Vamos entender, primeiro, como é o funcionamento de um sistema federativo brasileiro. A partir dele, o papel do Conselho Nacional do Ministério Público. E, a partir daí, a gravidade do enfrentamento do CNMP pela Procuradoria Geral de Justiça de São Paulo no caso Nelson O`Really, o promotor de São João da Boa Vista acusado – em relatório do CNMP – de práticas abusivas, perseguição a adversários.
A corregedoria do Ministério Público Estadual ignorou quase uma dezena de denúncias contra o promotor. O caso chegou ao CNMP que preparou uma correição na cidade, comprovando todas as denúncias contra O`Really. O corregedor recomendou seu afastamento do cargo por 90 dias.
A reação da PGF do MPSP foi ignorar a ordem, mantendo o promotor no cargo. Inúmeras vítimas, que haviam ganhado coragem para novas denúncias, voltaram atrás. A Polícia Civil que, finalmente, atuou contra aliados do promotor – blindados por ele – foi alvo de correições punitivas por parte dele. E o regime de terror voltou a imperar na cidade, sobre os adversários políticos e pessoais.
Onde entra o princípio federativo?
Por ele, diferentes níveis de governo (União, Estados, Municípios e Distrito Federal) possuem autonomia política, administrativa e financeira, competência para elaborar suas próprias leis, administrar seus próprios recursos e tomar decisões independentes dentro de suas respectivas esferas de atuação, conforme estabelecido na Constituição Federal.
No Brasil, essa autonomia está consagrada na Constituição de 1988, que assegura a independência dos entes federados, garantindo-lhes competências exclusivas e concorrentes, e permitindo a auto-organização através de suas próprias constituições estaduais (para os Estados) e leis orgânicas (para os Municípios).
O poder central, geralmente representado pelo governo federal ou a União, desempenha vários papéis essenciais para garantir a coesão, a unidade e o funcionamento eficaz do Estado. Além da defesa nacional, política externa, regulação econômica e monetária, entre outras, está bem definido a garantia de direitos fundamentais.
No caso dos ministérios públicos, o papel de autoridade central é do CNMP.
As principais funções e responsabilidades do CNMP incluem o controle administrativo e financeiro do MP da União e dos Ministérios Públicos dos estados, Distrito Federal e Territórios.
Não apenas isso.
Entre suas atribuições está a Promoção da Transparência, a Fiscalização Disciplinar, podendo receber denúncias, instaurar processos administrativos e aplicar sanções quando necessário, e Atuação em Defesa dos Direitos Fundamentais.
A conspiração do impeachment, a Lava Jato e sua consequência direta – a eleição da Jair Bolsonaro – promoveram um caos institucional sem precedentes na história republicana. Agora, tenta-se arduamente colar os pedaços e reestabelecer a ordem democrática.

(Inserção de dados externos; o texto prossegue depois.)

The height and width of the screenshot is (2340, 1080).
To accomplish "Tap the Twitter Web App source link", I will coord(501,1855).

De sua parte, o Conselho Nacional de Justiça está atuando contra a rebelião do TRF-4 (Tribunal Regional Federal da 4a Região), mas o CNMP assiste inerte a rebelião do MPSP. E isso em um momento em que o crime organizado avança sobre as prefeituras e os promotores estaduais – lotados em cada município – deveriam se constituir na frente avançada de resistência.

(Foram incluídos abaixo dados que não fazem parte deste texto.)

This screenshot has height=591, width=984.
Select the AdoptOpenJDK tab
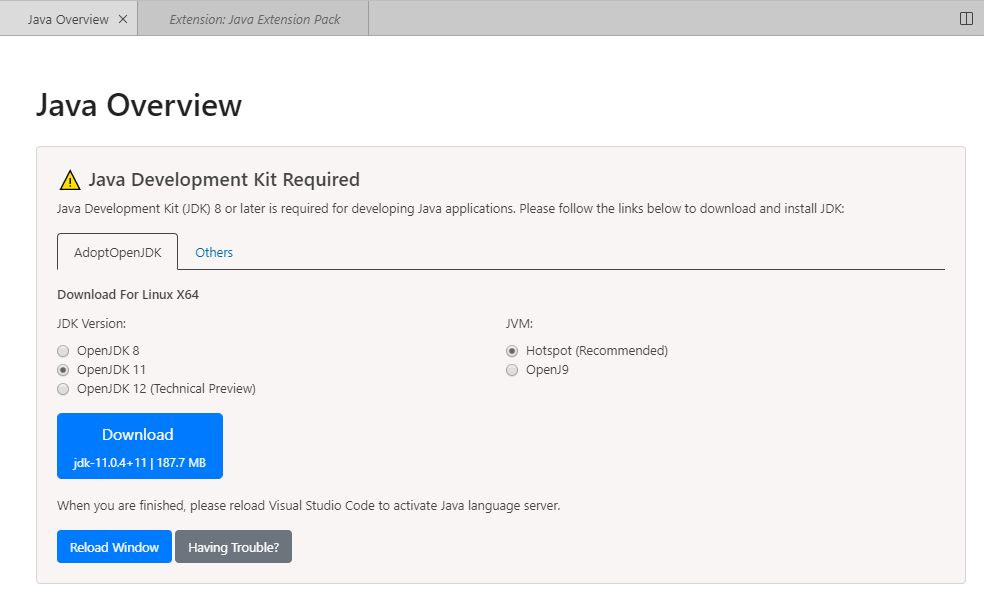pyautogui.click(x=117, y=252)
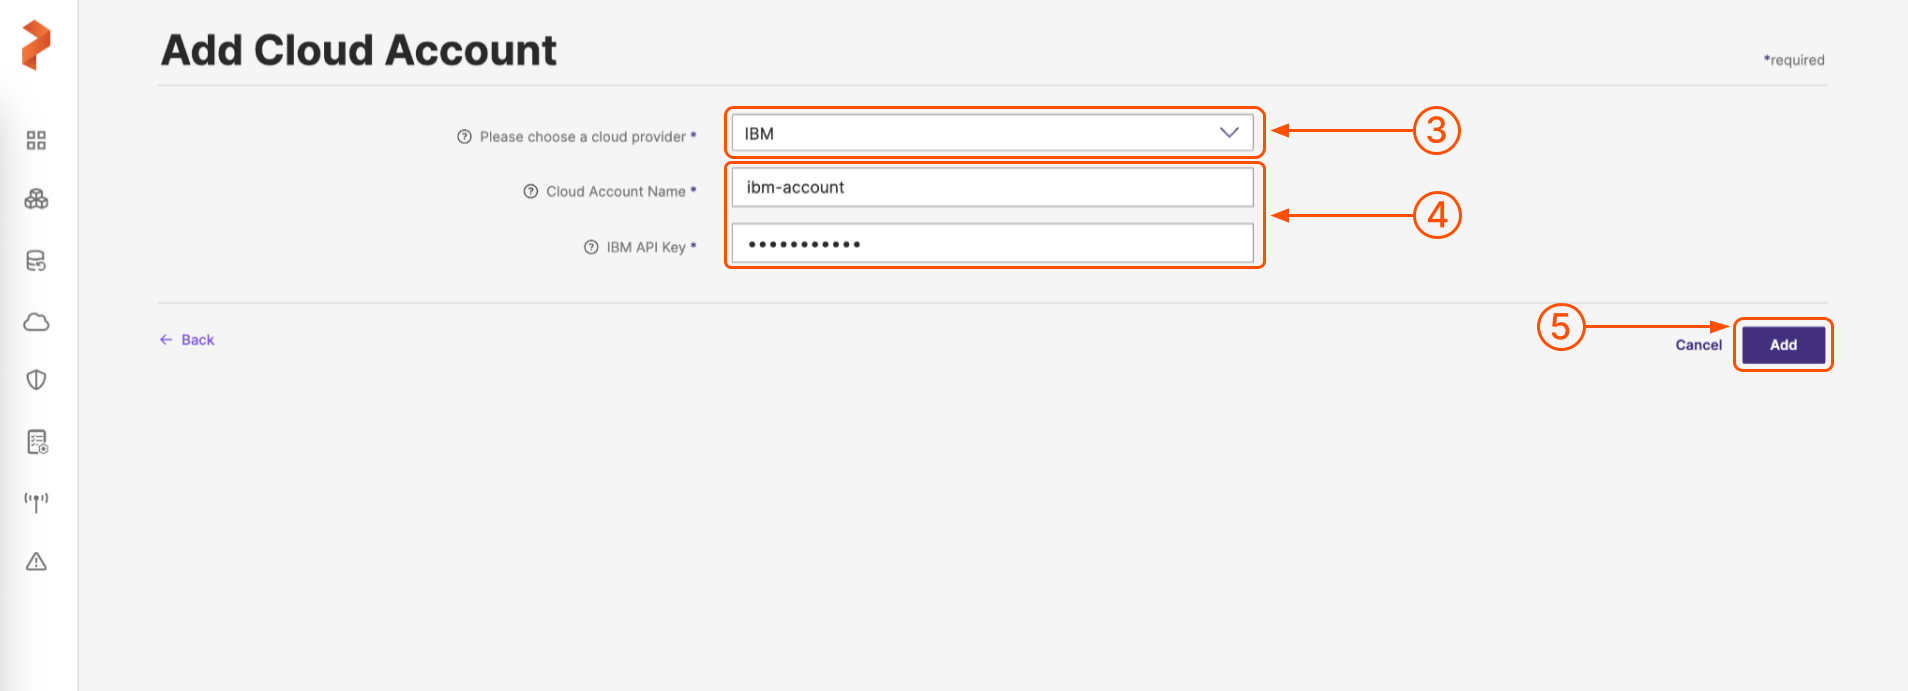Open the dashboard grid icon in sidebar
The height and width of the screenshot is (691, 1908).
(36, 140)
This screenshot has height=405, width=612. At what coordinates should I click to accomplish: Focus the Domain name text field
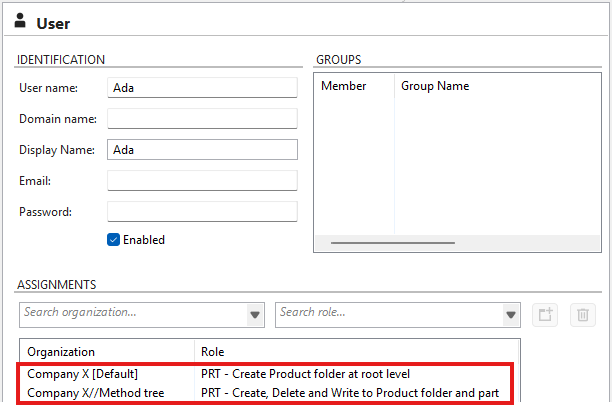(202, 119)
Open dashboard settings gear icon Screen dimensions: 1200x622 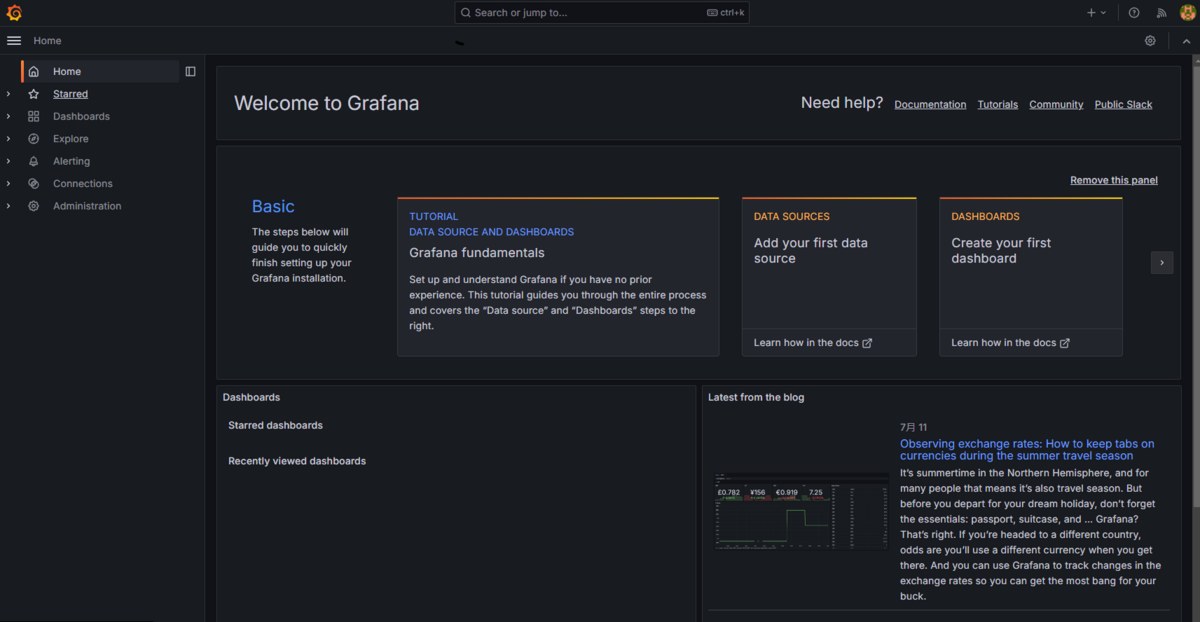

O Gaeco (Grupo de Atuação Especial de Combate ao Crime Organizado) estadual identificou o avanço do crime organizado em organizações sociais que prestam serviços terceirizados a municípios. A prefeitura de São João da Boa Vista tem contratado várias OSs com histórico de golpes em outras cidades. Contratou para a saúde uma das OSs suspeitas, incluídas nas listas de observação do próprio GAECO. E a esposa do promotor é fornecedora de insumos para OSs de lixos de má fama, contratadas também pela prefeitura.
Em um de seus rompantes, Eduardo Bolsonaro assegurou que, para fechar o Supremo Tribunal Federal, bastaria um sargento e um soldado. Há enormes dúvidas sobre a representatividade do CNMP, com uma composição considerada excessivamente corporativista.
Mas, não reagir contra a desobediência explícita da PGJ do Ministério Público de São Paulo, seguindo o exemplo do CNJ, significará a desmoralização final do CNMP e um liberou geral para todos os promotores estaduais – de todos os estados – imiscuir-se cada vez mais na política local, seguindo os exemplos lamentáveis deixados pela Lava Jato.